White House spokeswoman Jen Psaki said President Joe Biden was "encouraged" by the data and the Food and Drug Administration would carry out its own evaluation.

J&J said it would apply for US emergency authorization in early February, and the vaccine will then likely become the third available in the world's hardest-hit country.

The Pfizer and Moderna vaccines were the first to be authorized in the US, and both have efficacies of around 95 percent.

Berlin eyes legal action over vaccine 'favoritism'

Germany's government on Sunday threatened legal action against laboratories failing to deliver coronavirus vaccines to the European Union on schedule, amid tension over delays to deliveries from AstraZeneca.

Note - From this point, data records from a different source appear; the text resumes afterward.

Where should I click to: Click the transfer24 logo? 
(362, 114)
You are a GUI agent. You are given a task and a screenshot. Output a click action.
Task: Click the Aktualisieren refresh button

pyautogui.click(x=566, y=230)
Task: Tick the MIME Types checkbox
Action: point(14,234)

"If it turns out that companies have not respected their obligations, we will have to decide the legal consequences," Economy Minister Peter Altmaier told German daily Die Welt.

"No company can favor another country over the EU after the fact," he added.

AstraZeneca said it could now only deliver a quarter of the doses originally promised to the bloc for the first quarter of the year because of problems at one of its European factories.

Brussels has implicitly accused AstraZeneca of giving preferential treatment to Britain in the delivery of its vaccine, at the expense of the EU. 

Perth under snap lockdown

The Australian city of Perth will begin a snap five-day lockdown after a security guard at a quarantine hotel tested positive for COVID-19, authorities announced Sunday.

Roughly two million residents of the city must stay at home as of Sunday evening, as will those living in the nearby Peel and South West regions.

A scheduled return of schools on Monday will be delayed, with locals only permitted to leave their homes for exercise, medical care, essential work or to buy food.

The new rules follow the first case of community transmission in Western Australia state for 10 months, officials said.

"Our model is to deal with it very, very quickly and harshly… so that we can bring it under control and not have community spread of the virus as you have seen in other countries around the world," state Premier Mark McGowan said.